Comfort; Are they warm enough? Do they need company? Do they settle down better if they can see you (might be time to move the crate into your bedroom?)
Toilet; Do they need to go outside? Puppies usually pee or poop every few hours at 8 weeks old.
Food; Puppies are fed 4 times a day. Did they throw up on the car ride? Did you feed them too early? Try a small snack to see if they’ll settle.
Have they learned that crying gets attention during the day?
Crying and whining is a noise that not many people can stand for long so if your dog has learned that they get attention when they do it during the day, this can spill over into their nighttime routine. Dogs tend to repeat what works for them, that’s how they learn 🙂
Should I let my puppy just ‘cry it out’ in their crate?
No. A dog who is crying is doing it because they need something or are distressed in some way. The last thing we want to do to a new puppy is teach them that no one is coming when they need them. This will lead to anxiety and separation anxiety where they get so worked up about no one ever coming back to them that they become distressed whenever they’re left alone.
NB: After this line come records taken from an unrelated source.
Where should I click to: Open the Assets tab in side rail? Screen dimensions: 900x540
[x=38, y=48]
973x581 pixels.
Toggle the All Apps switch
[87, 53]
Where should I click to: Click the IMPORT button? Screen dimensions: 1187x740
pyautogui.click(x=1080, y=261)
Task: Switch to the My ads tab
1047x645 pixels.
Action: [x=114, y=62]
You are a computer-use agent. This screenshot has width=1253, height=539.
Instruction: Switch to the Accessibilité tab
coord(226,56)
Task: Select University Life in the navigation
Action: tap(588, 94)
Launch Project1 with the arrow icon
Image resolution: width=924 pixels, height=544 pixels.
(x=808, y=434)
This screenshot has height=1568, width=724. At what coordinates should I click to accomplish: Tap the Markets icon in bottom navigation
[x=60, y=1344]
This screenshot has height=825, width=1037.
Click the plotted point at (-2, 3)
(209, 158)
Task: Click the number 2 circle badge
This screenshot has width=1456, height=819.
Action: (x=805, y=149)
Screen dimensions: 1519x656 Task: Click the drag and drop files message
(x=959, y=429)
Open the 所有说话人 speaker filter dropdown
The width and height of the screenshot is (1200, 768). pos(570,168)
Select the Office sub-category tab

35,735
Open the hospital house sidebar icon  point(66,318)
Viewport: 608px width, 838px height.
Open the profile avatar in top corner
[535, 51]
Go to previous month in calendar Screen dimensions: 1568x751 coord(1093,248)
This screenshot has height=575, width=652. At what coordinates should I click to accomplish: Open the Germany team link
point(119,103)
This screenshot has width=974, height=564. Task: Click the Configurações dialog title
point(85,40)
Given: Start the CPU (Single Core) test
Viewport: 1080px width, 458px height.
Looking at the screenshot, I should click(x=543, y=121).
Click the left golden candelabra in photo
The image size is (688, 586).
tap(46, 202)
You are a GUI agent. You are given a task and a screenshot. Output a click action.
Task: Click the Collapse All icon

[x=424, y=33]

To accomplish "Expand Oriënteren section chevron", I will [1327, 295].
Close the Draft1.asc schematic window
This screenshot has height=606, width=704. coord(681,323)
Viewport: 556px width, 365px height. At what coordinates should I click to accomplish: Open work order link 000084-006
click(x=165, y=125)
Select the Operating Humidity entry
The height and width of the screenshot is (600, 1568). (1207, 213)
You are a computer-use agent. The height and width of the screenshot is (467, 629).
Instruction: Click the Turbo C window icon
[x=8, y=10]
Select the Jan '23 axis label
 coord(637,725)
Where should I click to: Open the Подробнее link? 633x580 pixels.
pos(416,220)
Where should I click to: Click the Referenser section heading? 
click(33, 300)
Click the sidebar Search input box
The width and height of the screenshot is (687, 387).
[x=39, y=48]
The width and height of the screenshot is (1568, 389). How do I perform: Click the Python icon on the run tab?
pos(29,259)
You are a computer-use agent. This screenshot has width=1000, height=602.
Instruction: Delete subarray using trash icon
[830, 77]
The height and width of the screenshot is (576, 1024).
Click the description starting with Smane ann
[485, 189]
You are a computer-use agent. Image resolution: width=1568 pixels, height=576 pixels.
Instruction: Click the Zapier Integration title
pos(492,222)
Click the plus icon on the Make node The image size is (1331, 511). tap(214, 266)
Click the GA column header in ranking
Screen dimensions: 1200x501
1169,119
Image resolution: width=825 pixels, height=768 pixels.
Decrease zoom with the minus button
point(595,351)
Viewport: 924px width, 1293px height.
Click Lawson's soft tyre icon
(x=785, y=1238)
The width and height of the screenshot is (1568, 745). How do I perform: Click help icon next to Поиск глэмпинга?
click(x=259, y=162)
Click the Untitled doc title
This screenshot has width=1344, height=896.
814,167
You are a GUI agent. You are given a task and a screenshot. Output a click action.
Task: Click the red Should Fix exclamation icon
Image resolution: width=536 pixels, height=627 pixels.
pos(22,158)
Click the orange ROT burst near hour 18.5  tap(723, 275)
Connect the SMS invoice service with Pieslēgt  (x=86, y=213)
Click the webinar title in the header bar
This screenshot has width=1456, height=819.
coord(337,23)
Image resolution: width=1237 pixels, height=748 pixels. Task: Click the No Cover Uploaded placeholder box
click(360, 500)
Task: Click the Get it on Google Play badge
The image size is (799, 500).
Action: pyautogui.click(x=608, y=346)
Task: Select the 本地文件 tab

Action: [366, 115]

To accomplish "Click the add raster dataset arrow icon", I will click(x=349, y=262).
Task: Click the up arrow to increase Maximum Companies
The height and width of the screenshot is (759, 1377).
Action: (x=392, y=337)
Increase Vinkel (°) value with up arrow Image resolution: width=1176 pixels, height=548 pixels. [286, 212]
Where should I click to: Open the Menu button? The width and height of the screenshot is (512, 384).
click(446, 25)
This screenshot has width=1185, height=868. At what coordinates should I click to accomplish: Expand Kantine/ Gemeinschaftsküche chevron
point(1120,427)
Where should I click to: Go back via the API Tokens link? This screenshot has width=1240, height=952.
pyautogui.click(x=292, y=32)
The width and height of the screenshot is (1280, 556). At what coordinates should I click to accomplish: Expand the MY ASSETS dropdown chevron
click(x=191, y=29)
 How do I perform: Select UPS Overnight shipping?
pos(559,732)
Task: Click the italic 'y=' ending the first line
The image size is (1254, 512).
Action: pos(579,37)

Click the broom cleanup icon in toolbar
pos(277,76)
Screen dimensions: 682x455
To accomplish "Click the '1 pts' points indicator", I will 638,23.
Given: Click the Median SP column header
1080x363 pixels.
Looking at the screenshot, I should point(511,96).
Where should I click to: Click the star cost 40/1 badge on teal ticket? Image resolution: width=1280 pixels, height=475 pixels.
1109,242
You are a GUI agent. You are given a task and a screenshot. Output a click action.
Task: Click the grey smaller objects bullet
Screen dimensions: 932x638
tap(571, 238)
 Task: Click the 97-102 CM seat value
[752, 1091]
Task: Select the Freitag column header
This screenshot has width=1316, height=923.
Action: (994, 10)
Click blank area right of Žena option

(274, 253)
Puppies need to learn EVERYTHING and this includes how to be alone.
My puppy just won’t take to their crate
That’s okay, you don’t need to use a crate.
People choose to crate their dogs for a variety of reasons so depending on your own reason there may be an alternative available if your dog just doesn’t get along with their crate.
House training; Containing your dog in a larger area that’s easy to clean is an alternative to keeping your dog in a crate for a long time overnight. The kitchen or utility room is a common choice due to the flooring.
Safety/Chewing; Dogs can be kept in rooms which have fewer chewing options, such as the kitchen, or they can be contained in a larger area than a crate such as a puppy pen, which can be placed in the centre of rooms and act as a barrier between the dog and those tempting, chewable items.
Destructive Behavior; Pick up everything that your dog likes to chew and put it away. Buy some shoe storage, pick up your socks and place the TV remote on a high shelf.
Separation Anxiety; Being close to you may alleviate your dog’s anxiety so having them in your bedroom overnight might be enough to reassure them. If you’re teaching them to cope by being further away from you then a baby gate might be the first option, keeping them outside the bedroom but still in sight.
Ready to start crate training your dog?
All articles on tetradog.com are written by qualified behaviorist and dog trainer, Cheryl Walker.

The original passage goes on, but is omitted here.